## START INPUT
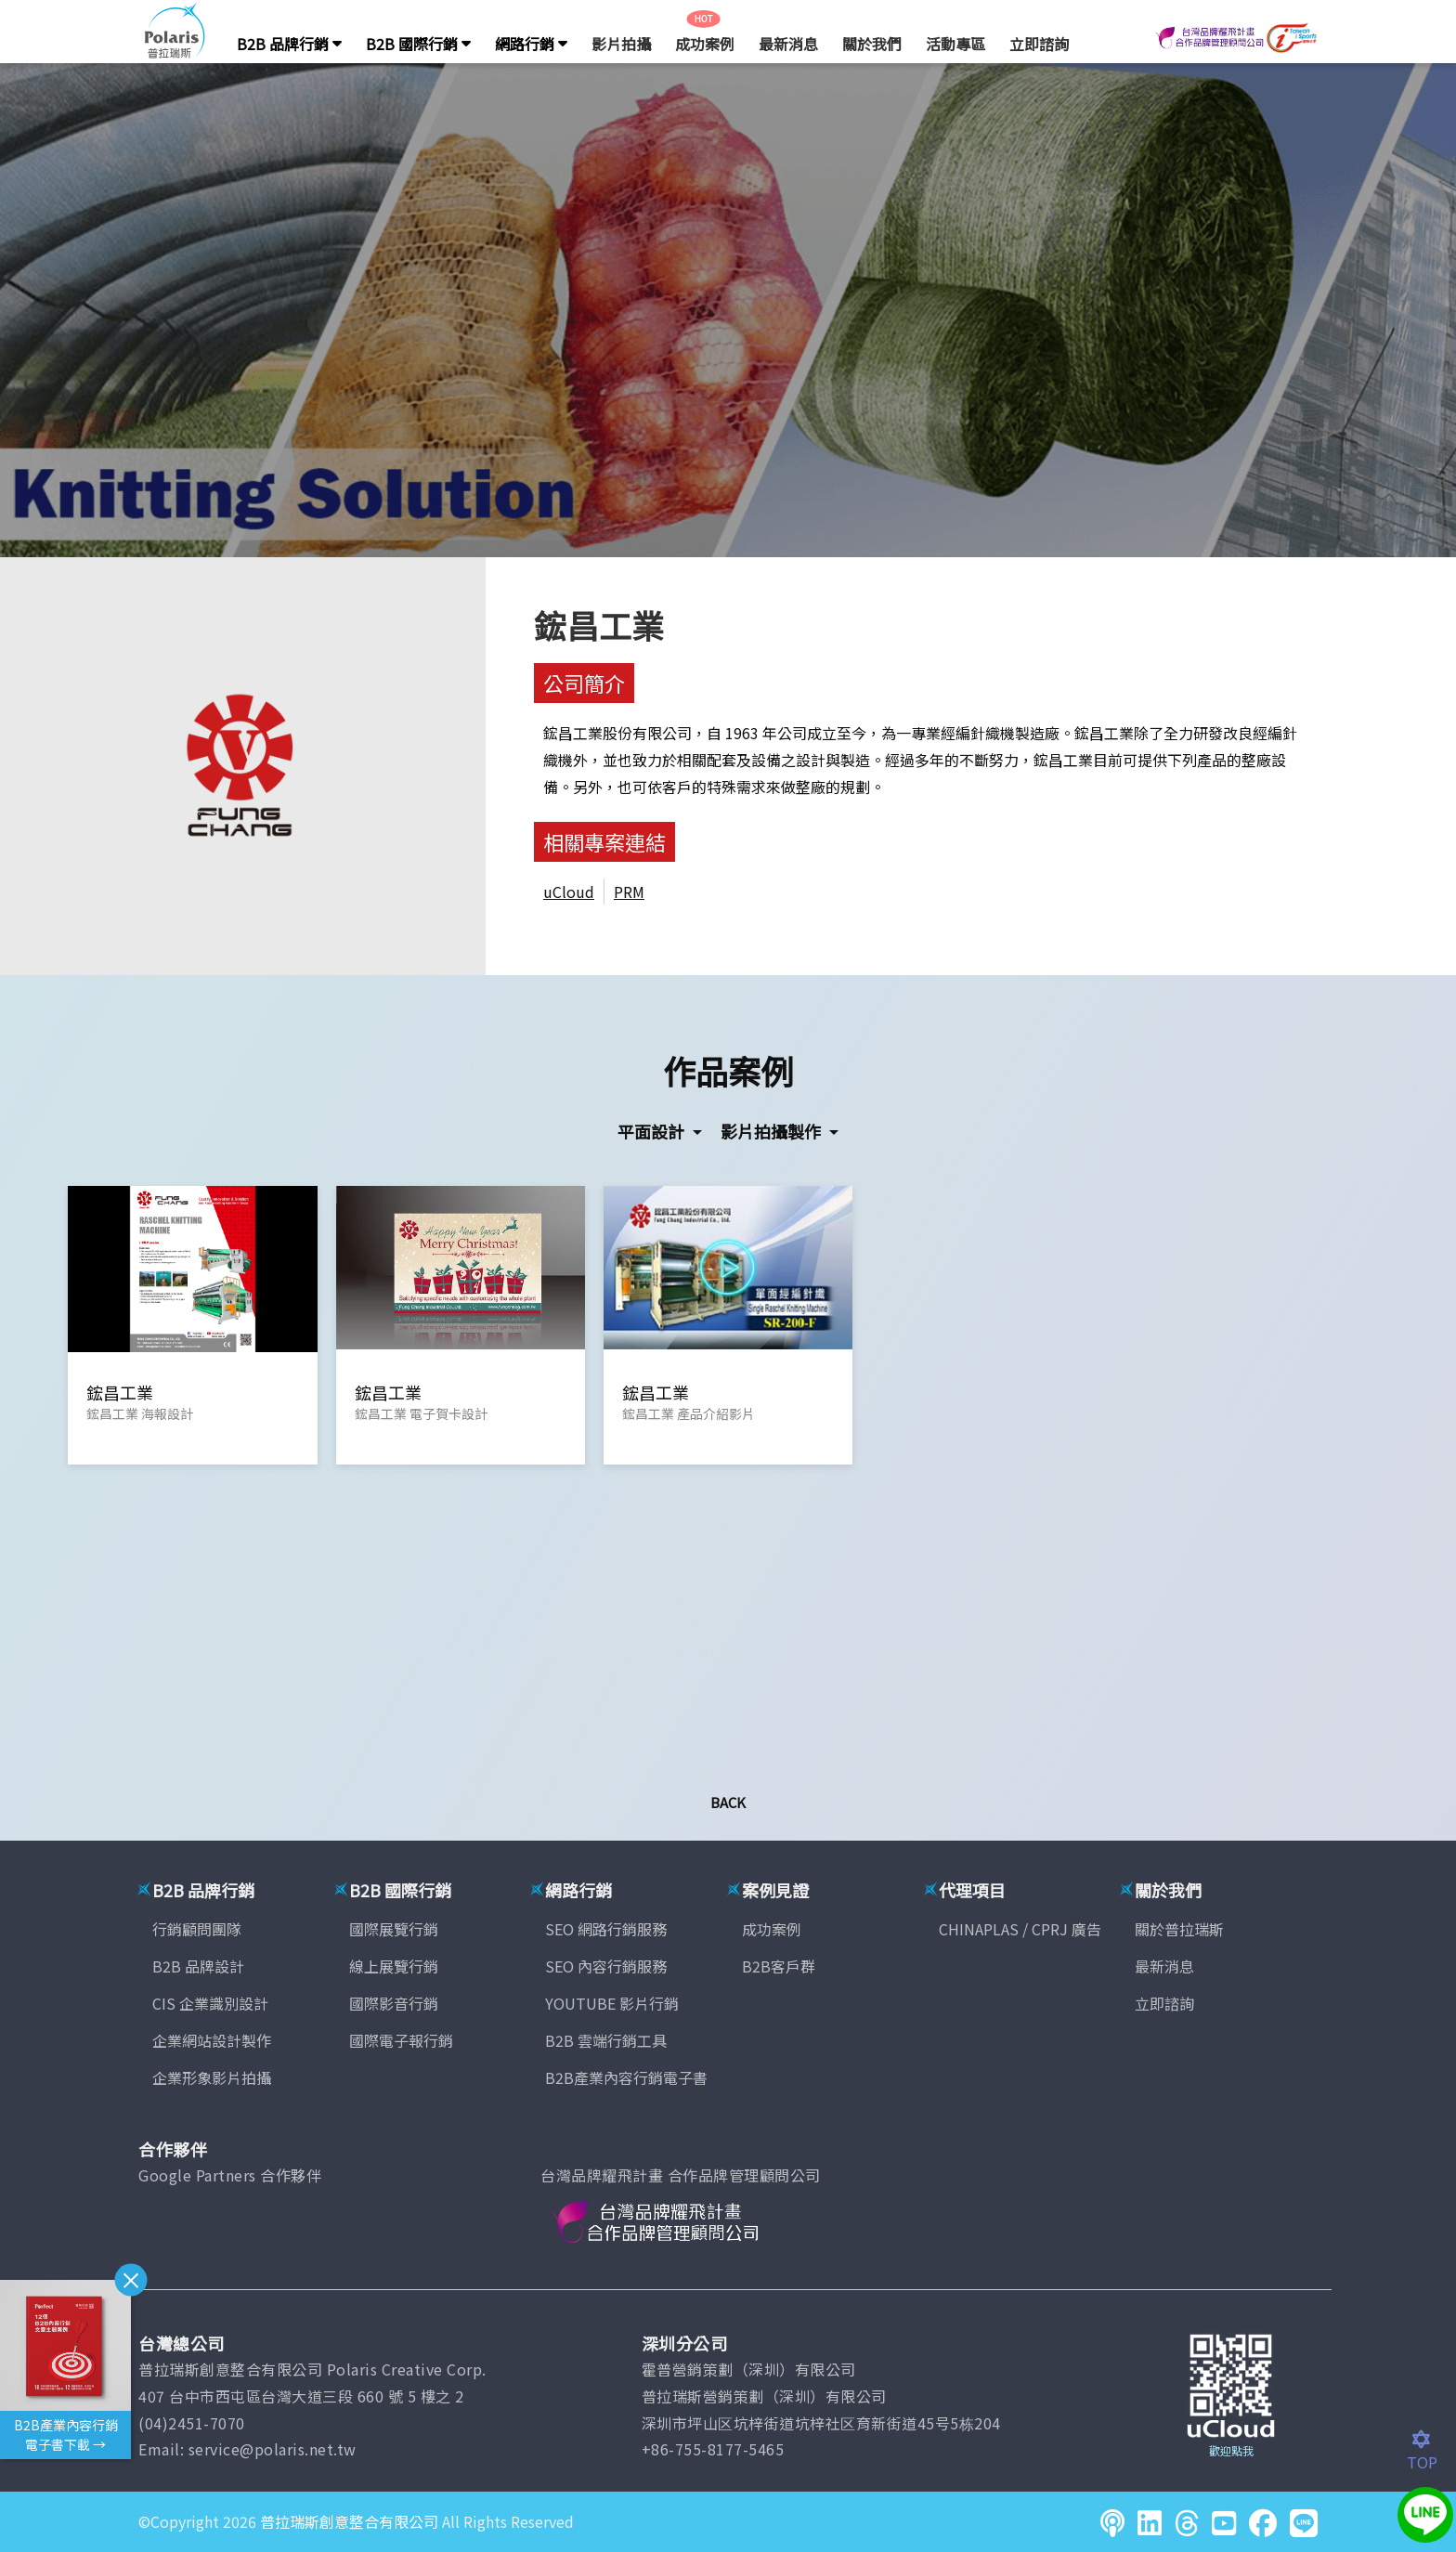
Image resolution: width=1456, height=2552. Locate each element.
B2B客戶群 (778, 1966)
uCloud (568, 891)
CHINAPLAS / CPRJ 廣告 (1020, 1929)
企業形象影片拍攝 (211, 2077)
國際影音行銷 (393, 2003)
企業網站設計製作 (211, 2040)
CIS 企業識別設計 (210, 2003)
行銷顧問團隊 (196, 1929)
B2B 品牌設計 (198, 1966)
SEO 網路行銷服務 (606, 1929)
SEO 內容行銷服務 (606, 1966)
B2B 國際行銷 (418, 44)
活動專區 (955, 44)
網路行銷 (531, 44)
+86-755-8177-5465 (713, 2449)
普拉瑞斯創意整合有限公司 (349, 2521)
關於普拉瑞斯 (1179, 1929)
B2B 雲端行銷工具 (606, 2040)
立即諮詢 (1039, 44)
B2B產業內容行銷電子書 (626, 2077)
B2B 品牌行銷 (289, 44)
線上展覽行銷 (393, 1966)
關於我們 (872, 44)
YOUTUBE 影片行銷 (612, 2003)
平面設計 (653, 1131)
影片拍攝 (621, 44)
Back (728, 1802)
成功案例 (704, 44)
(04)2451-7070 (191, 2423)
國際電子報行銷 (401, 2040)
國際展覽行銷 (393, 1929)
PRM (629, 891)
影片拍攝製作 (773, 1131)
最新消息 (788, 44)
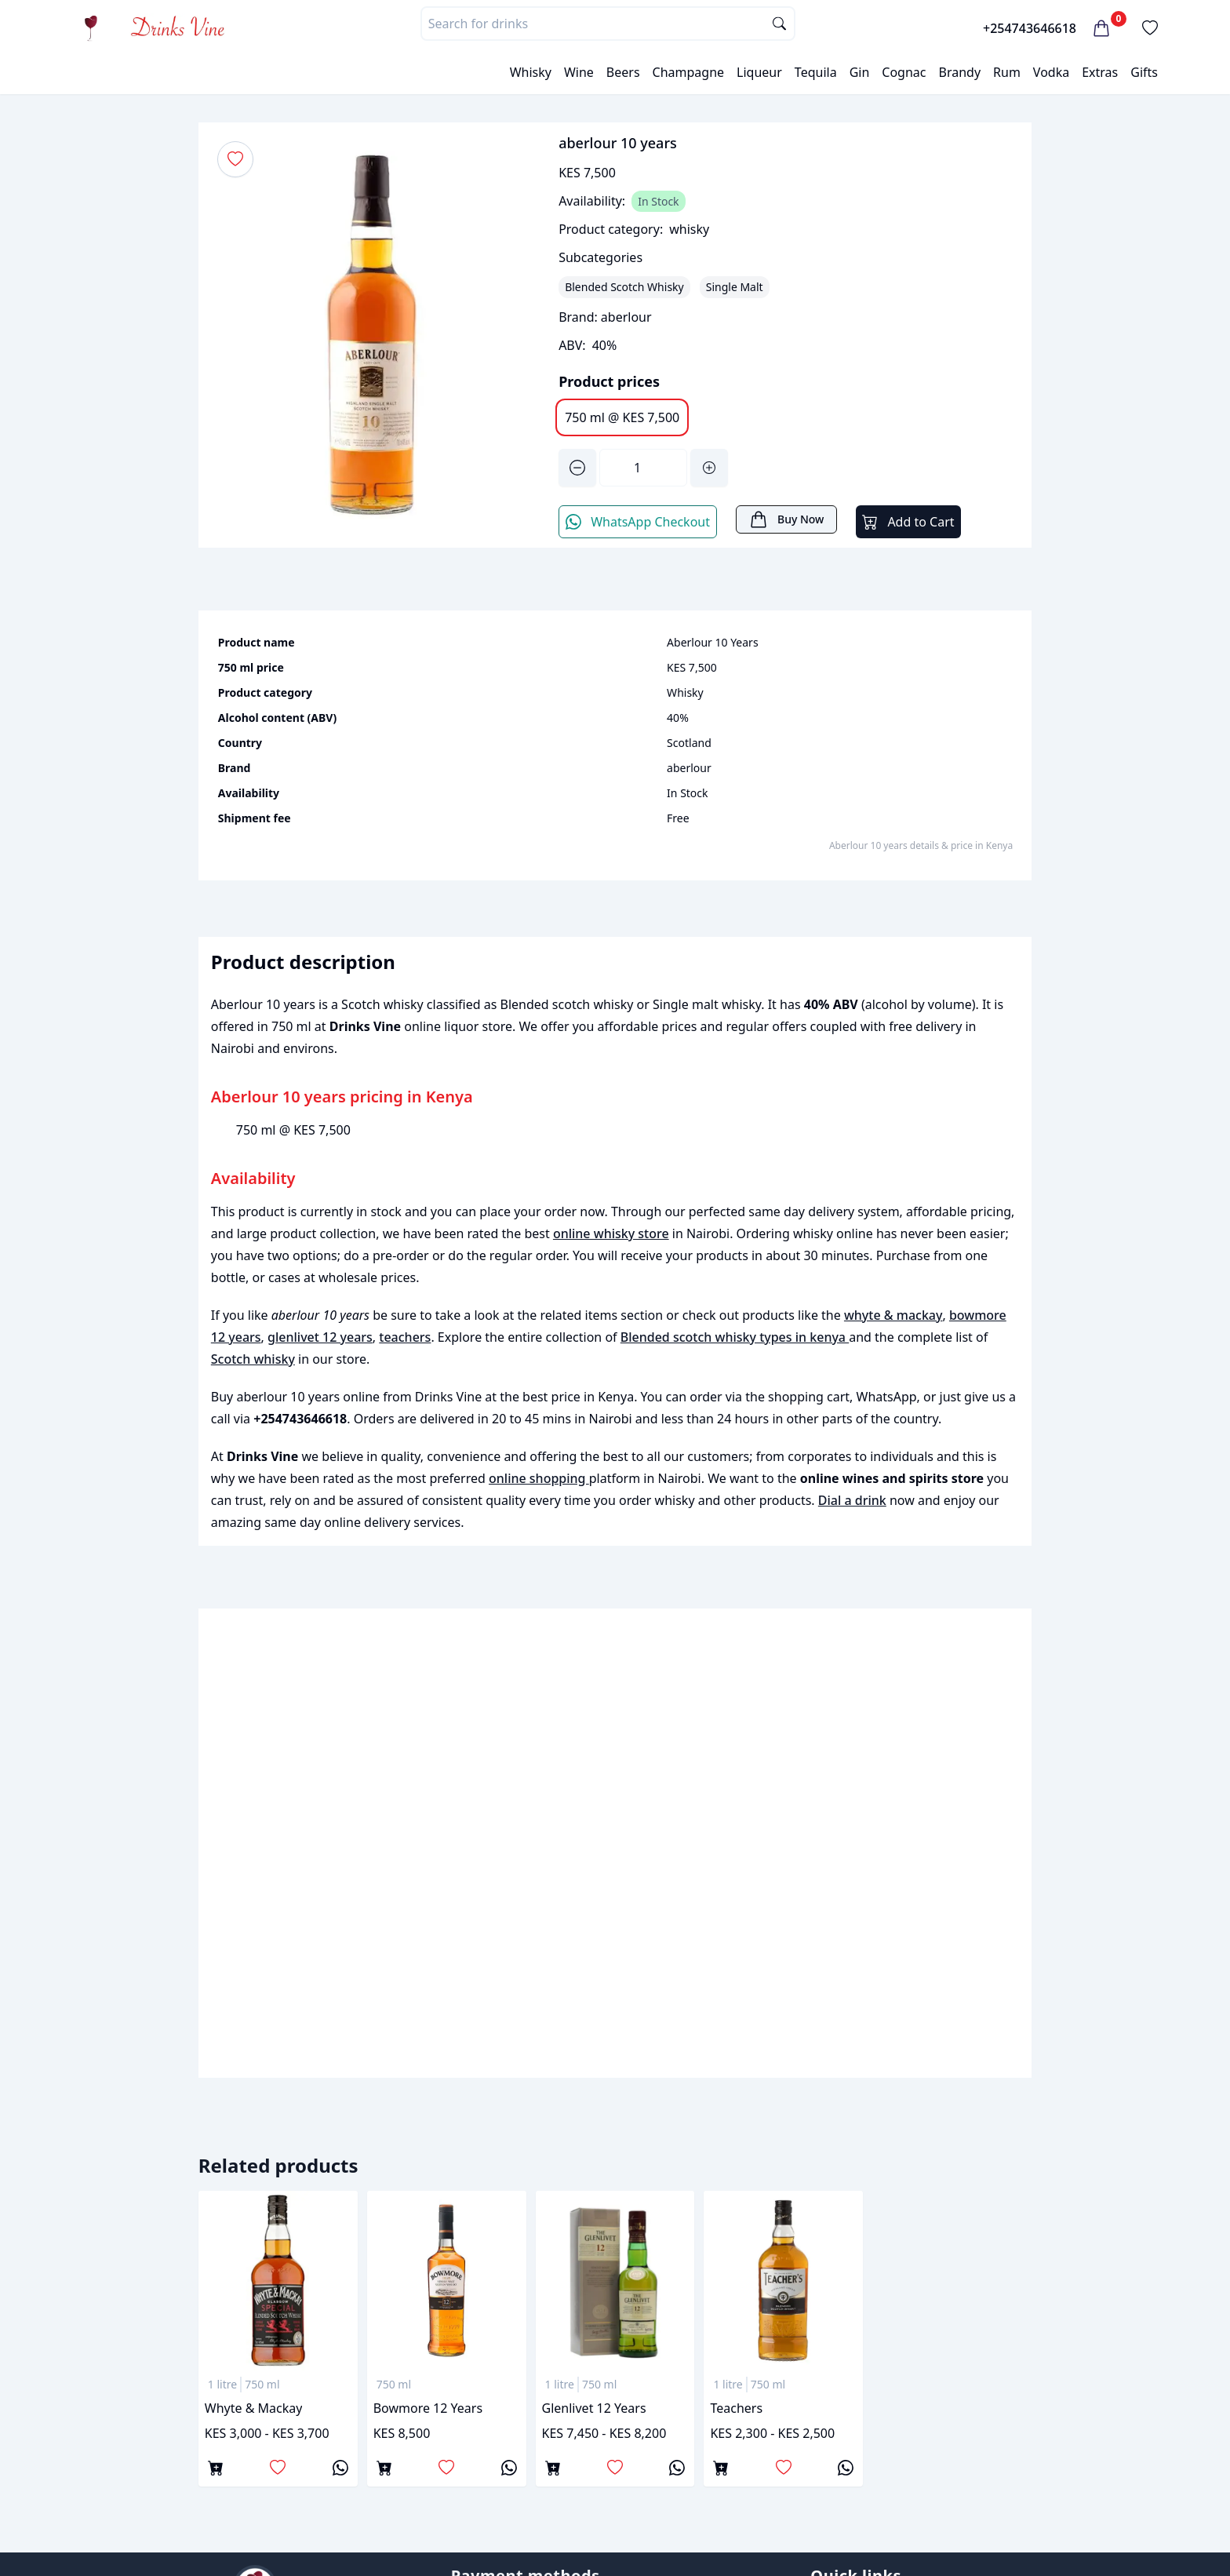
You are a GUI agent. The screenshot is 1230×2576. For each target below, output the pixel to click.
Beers (623, 72)
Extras (1100, 72)
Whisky (530, 72)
## END INPUT
• [TASK]: Copy out, word for word, everything in the items from their very beginning through the line containing "普拉瑞斯創意整合有限公司 (349, 2521)", including that line. Leave the pictures out.

• [EXERCISE SOLUTION]:
Image resolution: width=1456, height=2552. Locate each element.
B2B客戶群 (778, 1966)
uCloud (568, 891)
CHINAPLAS / CPRJ 廣告 (1020, 1929)
企業形象影片拍攝 (211, 2077)
國際影音行銷 (393, 2003)
企業網站設計製作 (211, 2040)
CIS 企業識別設計 (210, 2003)
行銷顧問團隊 (196, 1929)
B2B 品牌設計 (198, 1966)
SEO 網路行銷服務 (606, 1929)
SEO 內容行銷服務 (606, 1966)
B2B 國際行銷 (418, 44)
活動專區 (955, 44)
網路行銷 (531, 44)
+86-755-8177-5465 (713, 2449)
普拉瑞斯創意整合有限公司 (349, 2521)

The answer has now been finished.